WORK INSTRUCTION | Your task is to repeat all of the data exactly while excluding the pictures.

DATASET CONTENT |

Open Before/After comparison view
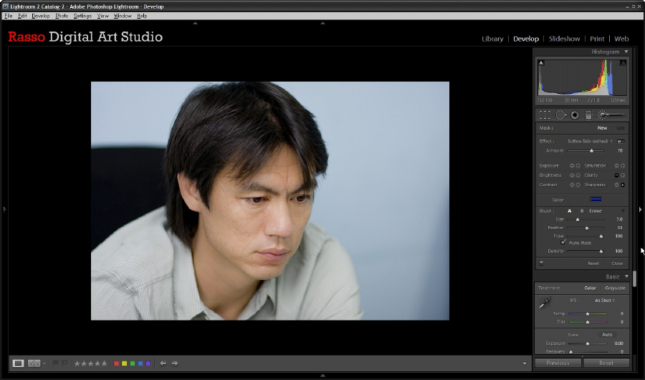point(34,364)
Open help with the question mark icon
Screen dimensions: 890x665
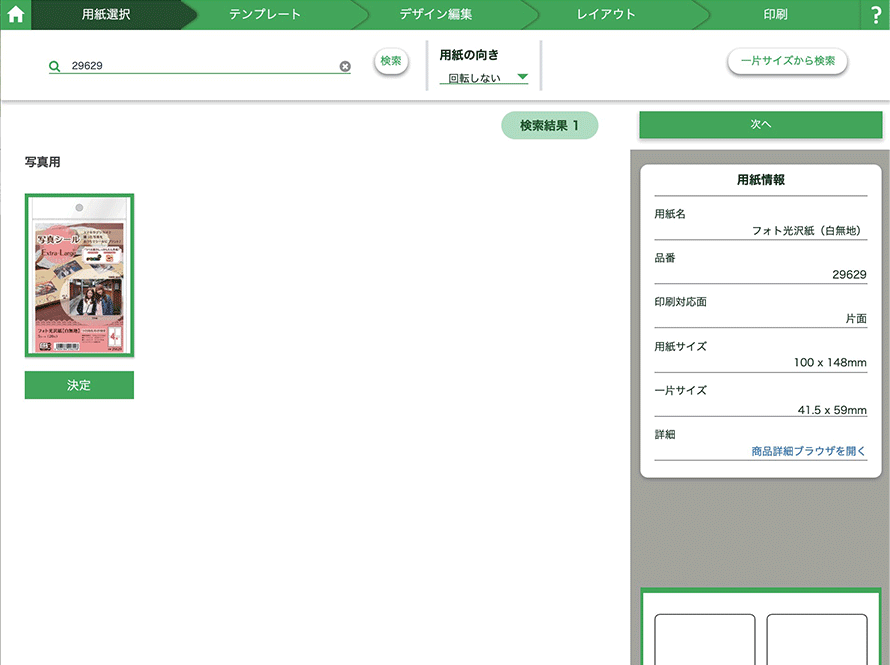click(x=875, y=15)
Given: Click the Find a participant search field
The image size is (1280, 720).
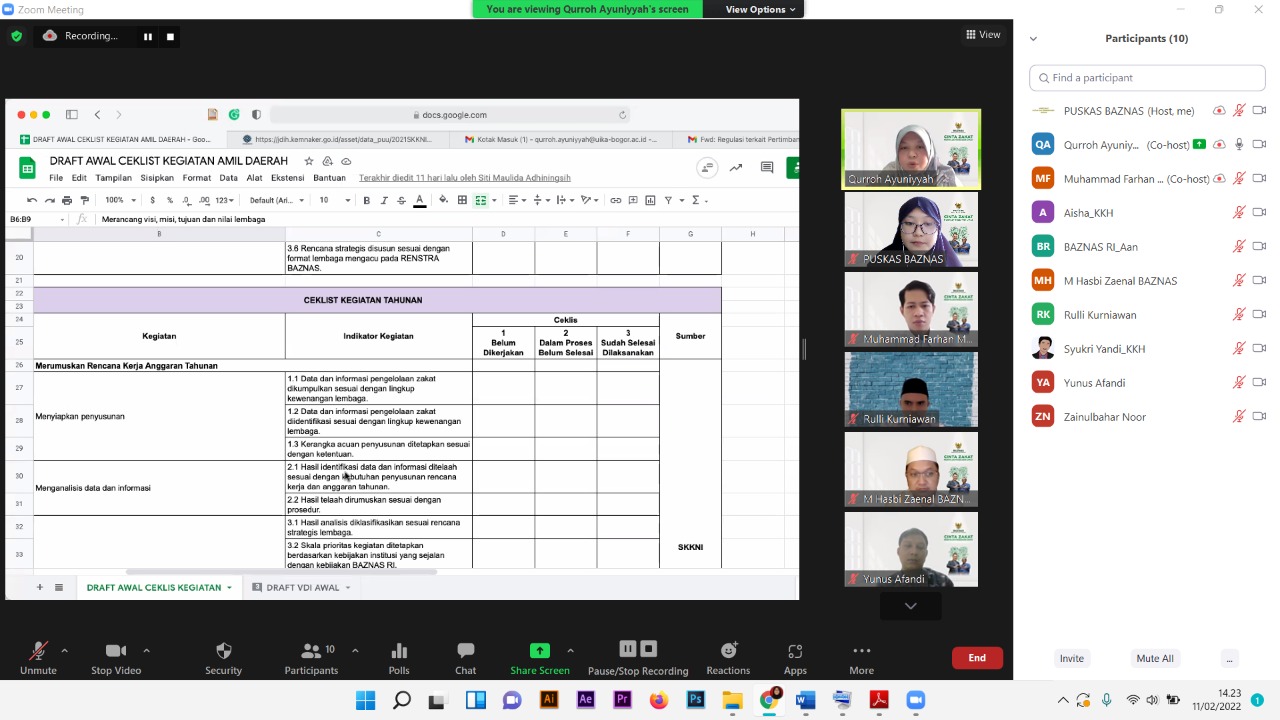Looking at the screenshot, I should point(1147,78).
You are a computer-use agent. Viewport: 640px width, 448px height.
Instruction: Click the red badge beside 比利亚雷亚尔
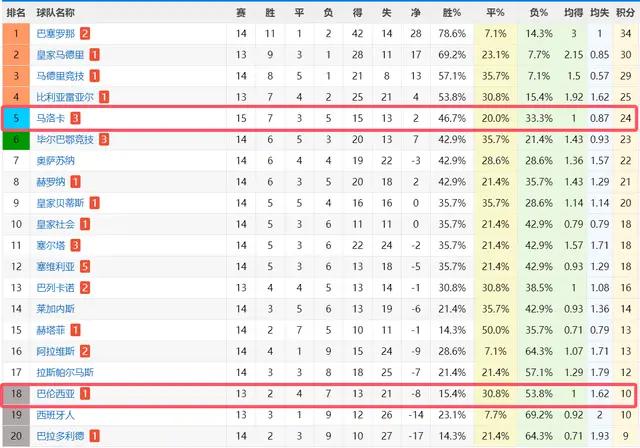coord(104,97)
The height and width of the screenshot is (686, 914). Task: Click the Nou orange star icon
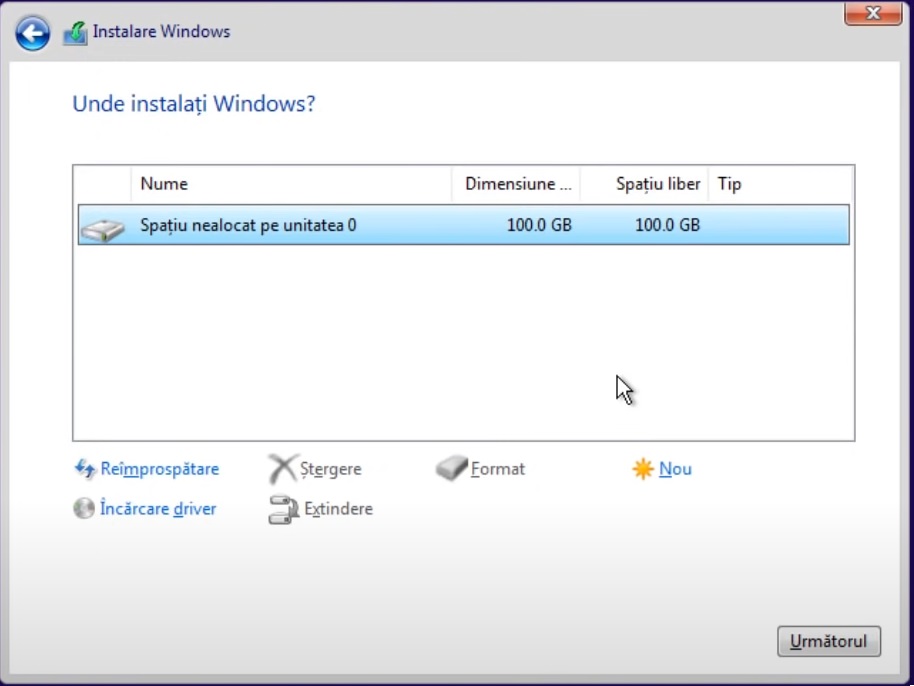click(x=643, y=469)
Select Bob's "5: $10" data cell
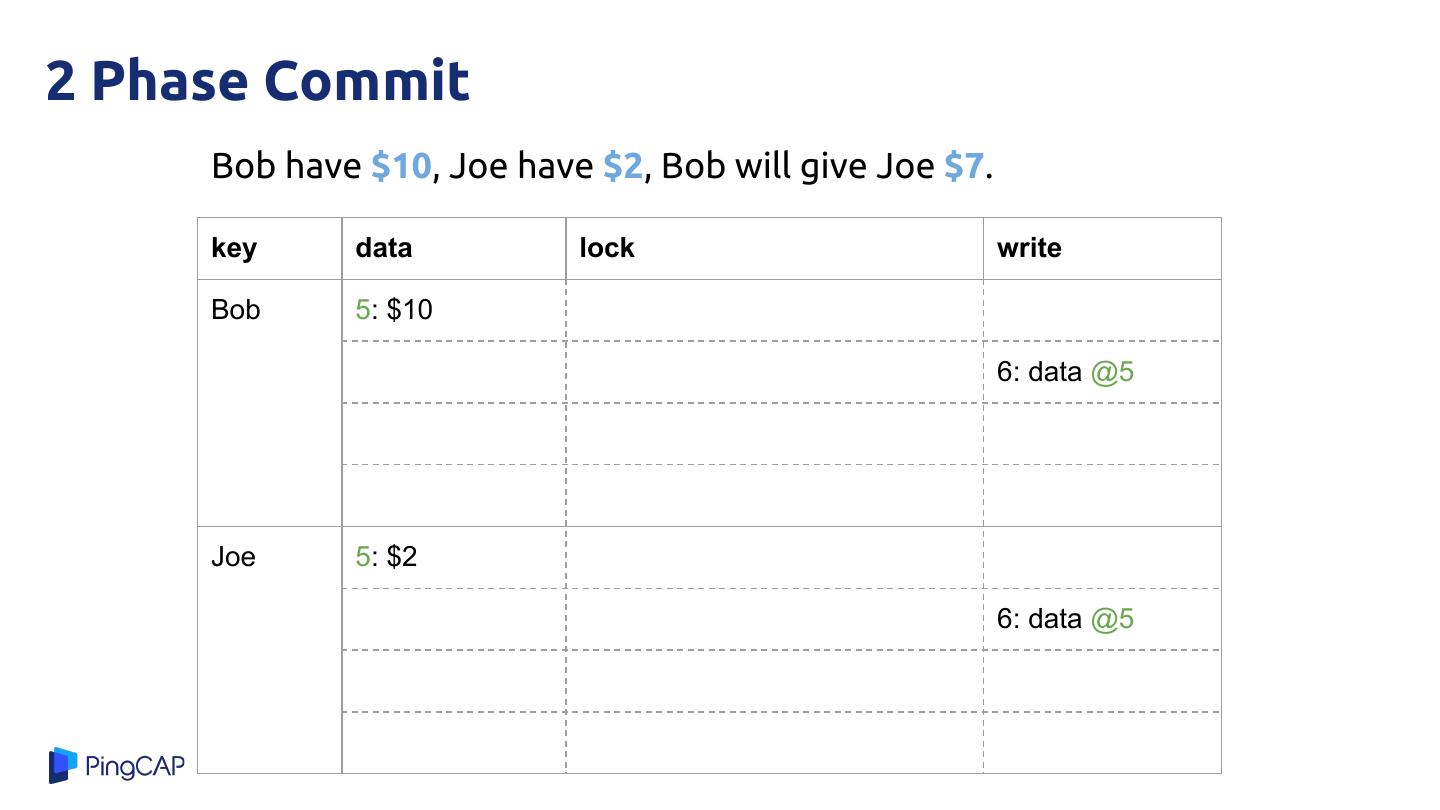Screen dimensions: 1440x810 [395, 310]
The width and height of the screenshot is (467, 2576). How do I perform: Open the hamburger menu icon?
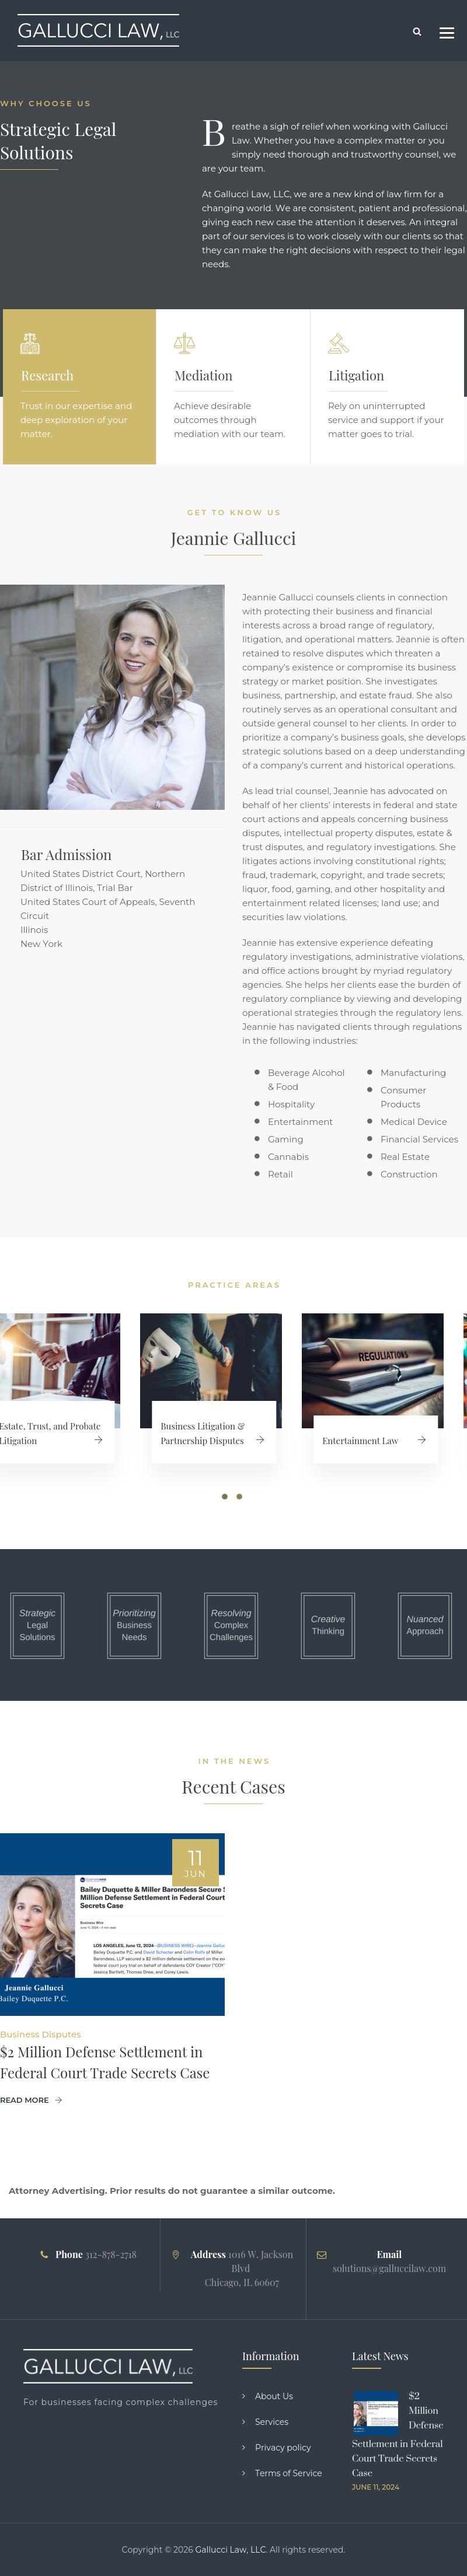[447, 33]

RESULT BELOW |
Open Before/After comparison view
point(34,364)
Open help with the question mark icon
Screen dimensions: 890x665
click(x=875, y=15)
Given: Click the Find a participant search field
The image size is (1280, 720).
Looking at the screenshot, I should point(1147,78).
You are a computer-use agent. Viewport: 640px width, 448px height.
Instruction: Click the red badge beside 比利亚雷亚尔
coord(104,97)
The height and width of the screenshot is (686, 914). Task: Click the Nou orange star icon
click(x=643, y=469)
Select Bob's "5: $10" data cell
Screen dimensions: 1440x810 [395, 310]
The width and height of the screenshot is (467, 2576). How do I perform: Open the hamburger menu icon?
[447, 33]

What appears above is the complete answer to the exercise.